**Work to do:**
Reproduce the following entries word for word.

**Items:**
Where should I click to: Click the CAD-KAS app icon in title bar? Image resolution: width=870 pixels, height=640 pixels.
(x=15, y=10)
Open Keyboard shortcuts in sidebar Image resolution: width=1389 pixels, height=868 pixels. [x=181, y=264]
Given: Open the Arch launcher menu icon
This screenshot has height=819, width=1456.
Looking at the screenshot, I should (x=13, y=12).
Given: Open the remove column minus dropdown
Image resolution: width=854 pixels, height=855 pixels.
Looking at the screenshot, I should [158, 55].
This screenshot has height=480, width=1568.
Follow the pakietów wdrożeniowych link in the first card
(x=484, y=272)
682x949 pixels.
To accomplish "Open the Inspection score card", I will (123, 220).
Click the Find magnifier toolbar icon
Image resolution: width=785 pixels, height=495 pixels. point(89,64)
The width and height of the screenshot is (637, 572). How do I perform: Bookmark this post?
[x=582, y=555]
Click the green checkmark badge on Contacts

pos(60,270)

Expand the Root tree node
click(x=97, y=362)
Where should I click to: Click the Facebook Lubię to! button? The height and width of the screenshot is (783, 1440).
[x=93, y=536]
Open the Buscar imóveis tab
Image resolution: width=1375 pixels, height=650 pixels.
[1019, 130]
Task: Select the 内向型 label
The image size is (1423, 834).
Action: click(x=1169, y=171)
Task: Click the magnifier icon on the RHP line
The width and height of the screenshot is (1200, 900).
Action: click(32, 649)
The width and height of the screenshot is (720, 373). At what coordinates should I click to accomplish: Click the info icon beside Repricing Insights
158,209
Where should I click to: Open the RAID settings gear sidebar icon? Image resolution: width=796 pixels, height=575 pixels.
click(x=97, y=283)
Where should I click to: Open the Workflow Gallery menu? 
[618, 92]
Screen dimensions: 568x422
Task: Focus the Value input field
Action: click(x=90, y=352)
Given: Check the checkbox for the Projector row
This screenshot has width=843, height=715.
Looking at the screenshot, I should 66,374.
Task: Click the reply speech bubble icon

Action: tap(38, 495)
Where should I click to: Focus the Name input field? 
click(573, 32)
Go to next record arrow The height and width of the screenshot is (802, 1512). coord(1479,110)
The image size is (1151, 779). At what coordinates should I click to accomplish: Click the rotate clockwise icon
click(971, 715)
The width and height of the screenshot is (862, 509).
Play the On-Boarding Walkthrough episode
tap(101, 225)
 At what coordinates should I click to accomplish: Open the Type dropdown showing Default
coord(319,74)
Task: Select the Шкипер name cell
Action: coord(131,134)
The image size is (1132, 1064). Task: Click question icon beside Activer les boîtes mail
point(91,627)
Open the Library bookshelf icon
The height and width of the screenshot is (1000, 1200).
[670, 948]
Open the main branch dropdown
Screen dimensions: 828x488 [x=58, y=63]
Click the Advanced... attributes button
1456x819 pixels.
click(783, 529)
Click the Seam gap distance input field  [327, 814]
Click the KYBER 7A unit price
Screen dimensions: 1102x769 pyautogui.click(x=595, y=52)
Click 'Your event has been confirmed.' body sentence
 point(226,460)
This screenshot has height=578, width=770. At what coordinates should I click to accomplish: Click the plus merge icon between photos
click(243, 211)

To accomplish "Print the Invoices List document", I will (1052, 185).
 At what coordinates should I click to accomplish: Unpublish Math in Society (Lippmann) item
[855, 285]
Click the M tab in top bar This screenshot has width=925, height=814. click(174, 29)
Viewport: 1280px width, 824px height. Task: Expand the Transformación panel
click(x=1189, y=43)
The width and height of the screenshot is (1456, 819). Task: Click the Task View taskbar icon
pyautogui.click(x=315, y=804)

**Answer to the problem:**
Where should I click to: Click the CAD-KAS app icon in title bar? Image resolution: width=870 pixels, height=640 pixels.
(x=15, y=10)
Open Keyboard shortcuts in sidebar Image resolution: width=1389 pixels, height=868 pixels. [x=181, y=264]
Given: Open the Arch launcher menu icon
This screenshot has height=819, width=1456.
Looking at the screenshot, I should (x=13, y=12).
Given: Open the remove column minus dropdown
Image resolution: width=854 pixels, height=855 pixels.
Looking at the screenshot, I should [158, 55].
This screenshot has height=480, width=1568.
Follow the pakietów wdrożeniowych link in the first card
(x=484, y=272)
682x949 pixels.
To accomplish "Open the Inspection score card", I will (123, 220).
Click the Find magnifier toolbar icon
Image resolution: width=785 pixels, height=495 pixels. point(89,64)
The width and height of the screenshot is (637, 572). How do I perform: Bookmark this post?
[x=582, y=555]
Click the green checkmark badge on Contacts

pos(60,270)

Expand the Root tree node
click(x=97, y=362)
Where should I click to: Click the Facebook Lubię to! button? The height and width of the screenshot is (783, 1440).
[x=93, y=536]
Open the Buscar imóveis tab
Image resolution: width=1375 pixels, height=650 pixels.
[1019, 130]
Task: Select the 内向型 label
The image size is (1423, 834).
Action: click(x=1169, y=171)
Task: Click the magnifier icon on the RHP line
The width and height of the screenshot is (1200, 900).
Action: click(32, 649)
The width and height of the screenshot is (720, 373). At what coordinates should I click to accomplish: Click the info icon beside Repricing Insights
158,209
Where should I click to: Open the RAID settings gear sidebar icon? Image resolution: width=796 pixels, height=575 pixels.
click(x=97, y=283)
Where should I click to: Open the Workflow Gallery menu? 
[618, 92]
Screen dimensions: 568x422
Task: Focus the Value input field
Action: click(x=90, y=352)
Given: Check the checkbox for the Projector row
This screenshot has width=843, height=715.
Looking at the screenshot, I should 66,374.
Task: Click the reply speech bubble icon

Action: tap(38, 495)
Where should I click to: Focus the Name input field? 
click(573, 32)
Go to next record arrow The height and width of the screenshot is (802, 1512). coord(1479,110)
The image size is (1151, 779). At what coordinates should I click to accomplish: Click the rotate clockwise icon
click(971, 715)
The width and height of the screenshot is (862, 509).
Play the On-Boarding Walkthrough episode
tap(101, 225)
 At what coordinates should I click to accomplish: Open the Type dropdown showing Default
coord(319,74)
Task: Select the Шкипер name cell
Action: coord(131,134)
The image size is (1132, 1064). Task: Click question icon beside Activer les boîtes mail
point(91,627)
Open the Library bookshelf icon
The height and width of the screenshot is (1000, 1200).
[670, 948]
Open the main branch dropdown
Screen dimensions: 828x488 [x=58, y=63]
Click the Advanced... attributes button
1456x819 pixels.
click(783, 529)
Click the Seam gap distance input field  [327, 814]
Click the KYBER 7A unit price
Screen dimensions: 1102x769 pyautogui.click(x=595, y=52)
Click 'Your event has been confirmed.' body sentence
 point(226,460)
This screenshot has height=578, width=770. At what coordinates should I click to accomplish: Click the plus merge icon between photos
click(243, 211)

To accomplish "Print the Invoices List document", I will (1052, 185).
 At what coordinates should I click to accomplish: Unpublish Math in Society (Lippmann) item
[855, 285]
Click the M tab in top bar This screenshot has width=925, height=814. click(174, 29)
Viewport: 1280px width, 824px height. Task: Expand the Transformación panel
click(x=1189, y=43)
The width and height of the screenshot is (1456, 819). Task: Click the Task View taskbar icon
pyautogui.click(x=315, y=804)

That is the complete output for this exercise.